== PROBLEM STATEMENT ==
The lines to copy run from the one containing "Task: Click the stepper" to the very end of the records; give them exactly, and only them, without pictures.

== EXTRACTED MATERIAL ==
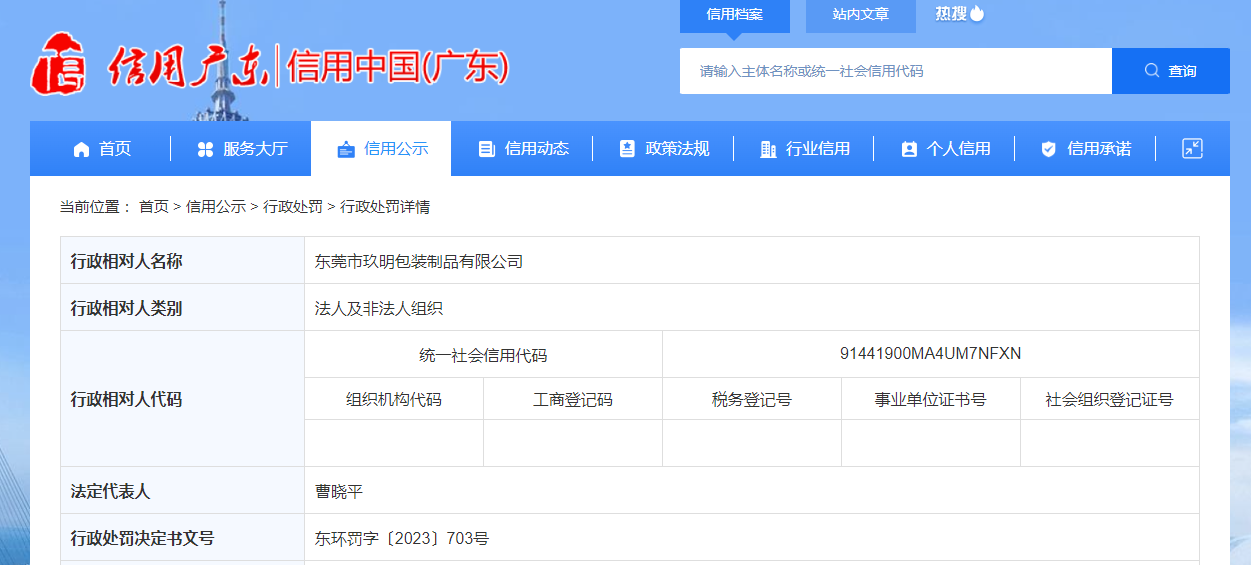
Task: Switch to the 信用档案 search tab
Action: pos(734,15)
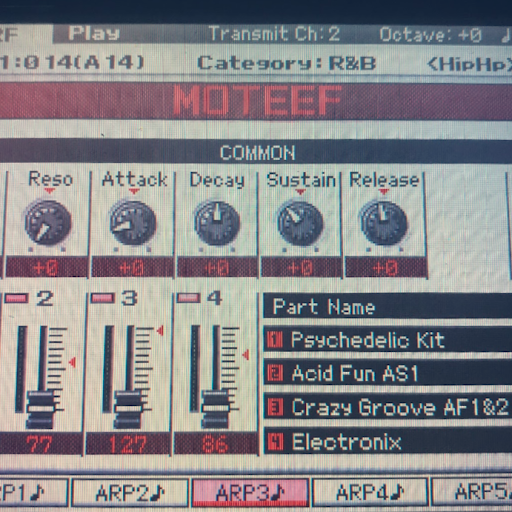Select the Decay knob

click(x=217, y=223)
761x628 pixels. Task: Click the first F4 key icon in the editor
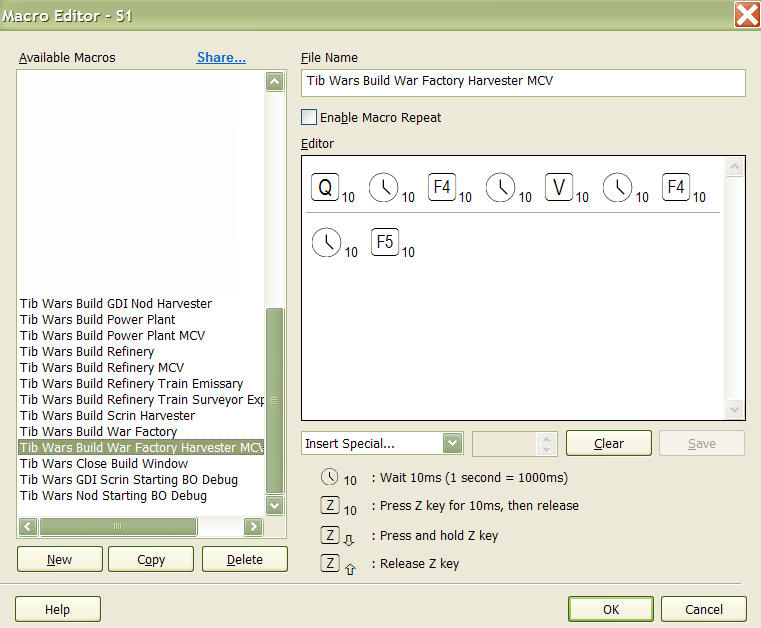point(442,187)
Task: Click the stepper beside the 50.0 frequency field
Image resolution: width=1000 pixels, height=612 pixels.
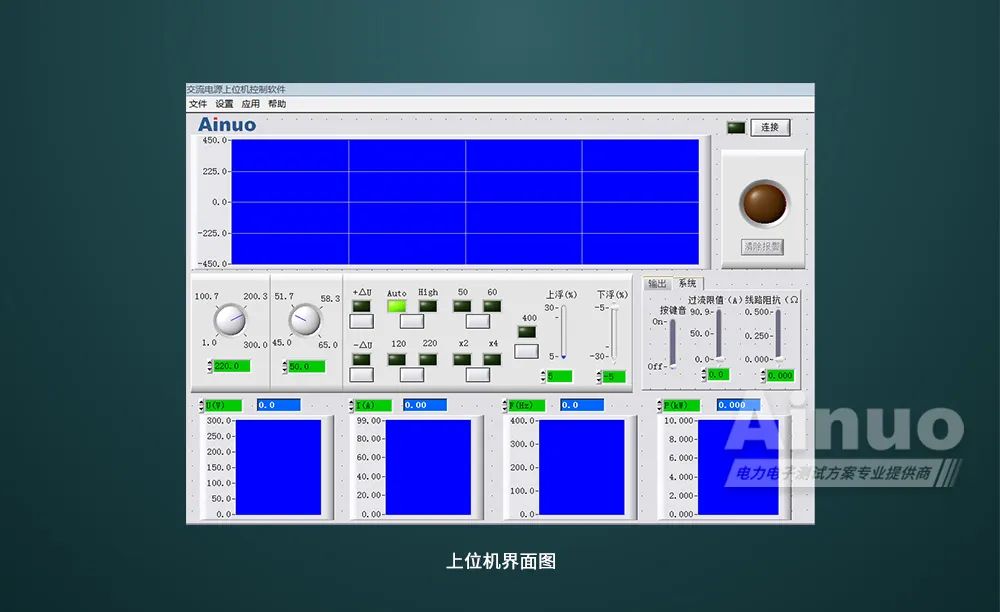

== ANSWER ==
Task: Click the stepper beside the 50.0 frequency field
Image resolution: width=1000 pixels, height=612 pixels.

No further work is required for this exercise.